SCHRIFTLICHE AUFGABE ▸ Gib aus dem Urteilsauszug alles von „Die Beteiligten haben“ bis hinunter zu „(SGG) einverstanden erklärt.“ wörtlich wieder.

BEREITGESTELLTER TEXT ▸

○ ○ ○ ○ ○ ○ ○

Die Beklagte beantragt,

die Revision zurückzuweisen.

Sie ist der Ansicht, daß der Versicherte während der Zeit des Heilverfahrens Übergangsgeld und kein Krankengeld erhalten habe.

Das Tbc-Abkommen könne ihr (der Beklagten) gegenüber keine Rechtswirkung erzeugen, denn sie sei an diesem Abkommen nicht beteiligt.

Die Beteiligten haben sich mit einer Entscheidung ohne mündliche Verhandlung durch Urteil gemäß § 124 Abs. 2 des Sozialgerichtsgesetzes (SGG) einverstanden erklärt.

II.

Die zulässige Revision der Klägerin ist begründet. Entgegen der Auffassung der Vorinstanzen steht ihr der geltend gemachte Anspruch zu.

Nach § 1509 Abs. 1 RVO aF, der auf den vorliegenden Fall noch anzuwenden ist, hat die Beklagte der Klägerin die Aufwendungen zu ersetzen, die nach den hier ebenfalls anzuwendenden §§ 1505 bis 1508 RVO aF zu ihren Lasten gehen. Nach § 1505 Abs. 1 RVO aF hat die Krankenkasse lediglich die Aufwendungen für Heilverfahren und für wiederkehrende Geldleistungen an den Versicherten während der ersten - hier nicht in Betracht kommenden - 45 Tage nach der Erkrankung zu tragen, soweit sie nicht über das hinausgehen, was die Krankenkasse auf Grund der Krankenversicherung zu leisten hat. Im übrigen - d.h. nach Ablauf der ersten 45 Tage nach der Erkrankung - fallen die Aufwendungen der Beklagten zur Last (§ 1505 Abs. 1 Satz 2 RVO aF). Der von der Klägerin an die BfA zu leistende Ersatz gehört zu den Aufwendungen, die zu Lasten der Beklagten gehen und die diese deshalb der Klägerin nach den §§ 1505 Abs. 1 Satz 2, 1507 Nr. 2, 1509 Abs. 1 RVO aF zu ersetzen hat (vgl. auch BSG, Urteil vom 24. August 1966 - 2 RU 148/63 - Breithaupt 1967 S. 391 f.). Die Beklagte muß diese nach den ersten 45 Tagen nach dem Auftreten der Erkrankung entstandene Aufwendung aus Anlaß der entschädigungspflichtigen Berufskrankheit des Versicherten der Klägerin erstatten.

○ ○ ○ ○ ○ ○ ○

BEREITGESTELLTE DATEN ▸
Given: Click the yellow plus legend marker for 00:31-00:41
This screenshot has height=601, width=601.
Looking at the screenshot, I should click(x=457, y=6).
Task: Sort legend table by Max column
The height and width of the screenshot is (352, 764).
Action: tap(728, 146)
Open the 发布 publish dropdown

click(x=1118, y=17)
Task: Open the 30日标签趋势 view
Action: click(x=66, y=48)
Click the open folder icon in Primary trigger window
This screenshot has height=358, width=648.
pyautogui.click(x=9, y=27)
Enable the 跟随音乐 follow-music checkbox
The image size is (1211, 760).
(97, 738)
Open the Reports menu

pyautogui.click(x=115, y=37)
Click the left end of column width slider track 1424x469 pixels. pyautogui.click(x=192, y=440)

○ ○ ○ ○ ○ ○ ○

LÖSUNG ZUR AUFGABE ▸
Die Beteiligten haben sich mit einer Entscheidung ohne mündliche Verhandlung durch Urteil gemäß § 124 Abs. 2 des Sozialgerichtsgesetzes (SGG) einverstanden erklärt.